Selected passage:
============================================================
Our paper is organized as follows. In Section 2, we introduce the data that we are working on, focusing on how they have been produced and extracted from the vehicle and the workflow leading to anomaly detection. In Section 3, we describe in detail the addressed issue and the three state-of-the-art models and architectures we used, including the entire process of unsupervised anomaly detection. In Section 4, we specify the performance metrics we used to evaluate our models and the qualitative results we obtained from the aforementioned data. In this section, we also introduce and evaluate a method for finding variables that are the most correlated with the abnormal labels. In the last section, we discuss the overall work presented in this paper in terms of opportunities and limitations, focusing on our main contributions. We then introduce possible future work that could enhance our models based on our findings.

2. Car Time Series Extracted from the CAN Bus

In this section, we present the process of data generation in the car and how it can be exploited for machine learning purposes.

2.1. The Data and the Car

A car is a complex assembly of mechanical and electrical parts. The control and sensing of all of those parts are processed by electric computing units (ECU). ECUs are microcontroller-based units that can receive, process, and send information from and to other ECUs. Specifically, information transits through a controller area network (CAN) bus. For example, one ECU might control the oil temperature while receiving and processing information about the motor rotational speed that has been sent from the ECU managing the motor area. In a modern car, tens of ECUs can process information simultaneously while the car is running. Information transiting through the CAN bus is thus a very good reflection of the car’s global state. In order to extract this information, a spy system can listen to the information transiting on the CAN bus and save it in a structured manner, associating a sample to its variable and timestamp. Then, the resulting data can be sent to a cloud database and into an anomaly detector, as shown in Figure 1.

2.2. Our Dataset

The dataset used in this paper consists of the recordings of 486 variables gathered from an Alpine Renault car during driving tests conducted on circuits. Those tests were conducted over the course of 4 months, resulting in 17 GB of data. The sampling rate of the recordings was 10 Hz. In order to simplify the training and evaluation of the model, we filtered variables with respect to their complexity and retained only the richest ones. As many variables correspond to commands with only one to three discrete values and are rarely triggered, most of the signals show very few variations through time and are therefore poorly informative. Those are the variables which we filtered out. This process resulted in an 85-variable system. As recordings do not have the same temporal length, this dataset can be seen as a set of multivariate time series with different lengths. Finally, we resampled the data to 1 Hz using the average in order to save time on training and testing. This dataset is not public but is necessary in order to apply state-of-the-art anomaly detectors to real case studies. Nevertheless, we have included a comparison of different state-of-the-art models as well as the ones we have chosen in Table 1. These were applied to an open-source benchmark in order to ensure that our method and implementation were valid.
============================================================
Work required: Copy the section on car data from "2. Car Time" through "machine learning purposes.", swapping "machine learning" for "statistical analysis".

Data provided:
============================================================
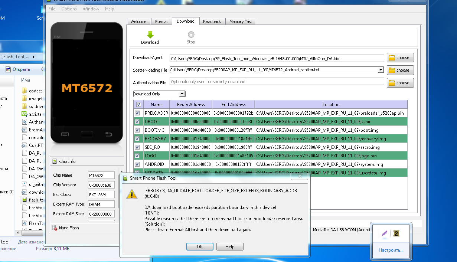Click the Nand Flash icon in Chip Info
The width and height of the screenshot is (457, 262).
click(x=55, y=228)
============================================================
Exercise result:
2. Car Time Series Extracted from the CAN Bus

In this section, we present the process of data generation in the car and how it can be exploited for statistical analysis purposes.